Claire heard the afternoon gong from a neighboring shrine:  five o’clock.  It echoed in the stillness left in the wake of the cicada’s summer buzz.  Every day the gong sounded once in the morning, and once in the evening, anchoring the life of the people in centuries-old shrine observances.  Heavy with the fragrance of incense and pyrethrum, the breeze trailed over the damp flesh of her neck and shoulders.  

Despite her impatience to show off the kimono, she slowed to take in the look and feel of the residential neighborhood she called home.  It wasn’t really pretty as a whole, but it was picturesque.  The streets were narrow, crooked and choked with queer little houses of every description, fit together like jigsaw puzzle pieces on their tiny patches of land.  Picturesque and pristine:  nothing was out of place.  Everything was swept, rinsed and tidily stowed in little nooks and crannies.  Here and there, bright flowers in window boxes, and lovingly pruned miniature trees created oases of loveliness for the eye.

Claire turned the final blind crook in the road, which ended in a tiny cul-de-sac.  Her own small apartment block nestled against the back of a tree-covered hill.  A low, wooden house stood next to her building.  She walked up to the front door and slid it to the left, peering into the dim entry.  “Gomen kudasai,” she called softly.  I’m sorry, please.  

Dozo, Claire-chan.”  Her friend, a retired teacher, emerged to welcome her into the little house.  She was small and neat in a flowered blouse and tailored slacks.  Claire slipped off her shoes, arranged them neatly in the entrance with the toes pointing toward the front door, and stepped up into a tiny hallway.  Ii-san opened the sliding door into the sitting room, and closed it again behind them.  Claire settled herself somewhat awkwardly on the tatami mat floor; she felt so big in the room.  

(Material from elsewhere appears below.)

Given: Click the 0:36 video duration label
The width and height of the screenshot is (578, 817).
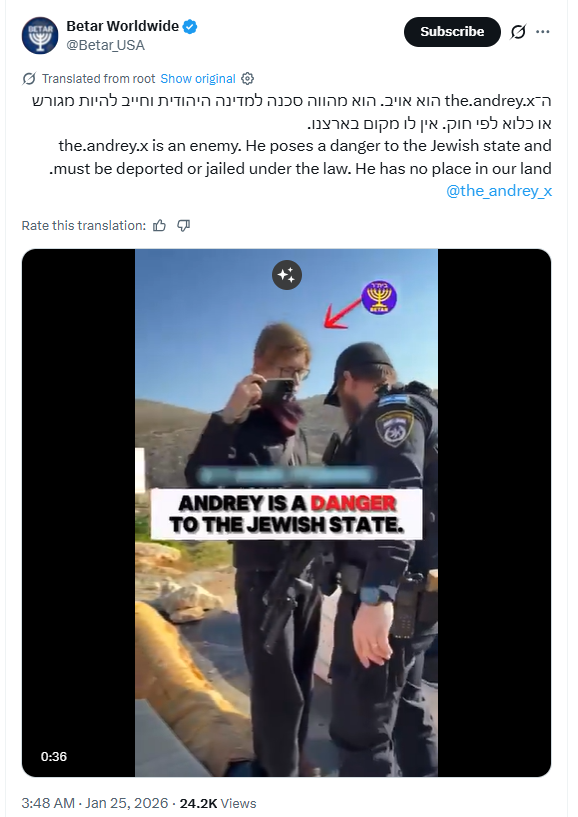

“Would you like some mugicha?”  Claire nodded, intoned, yes.  “I’ll tell Obaa-chan that you have come.”  Ii-san disappeared into the house, leaving Claire alone in the room.  It was a traditional Japanese house, built of wood and paper; it smelled faintly of varnish and dried rushes.  Ii-san returned quickly, carrying a tray with three small, frosty glasses of the delicious cold grain tea that Claire liked so much. 

“Thank you for waiting,” she said.  “You weren’t at the sale very long.”  

“I found the most beautiful kimono, Ii-san.  Let me show you!”  Claire drew the kimono out of her bag and lay it on the floor between them.  Ii-san examined the fabric, nodding appreciatively.  The door from the hall slid open.  Ii-san’s mother, bent nearly double, shuffled into the room, closing the door carefully behind her.  Ii-san positioned a little stool for her; she was too old to get up from the floor.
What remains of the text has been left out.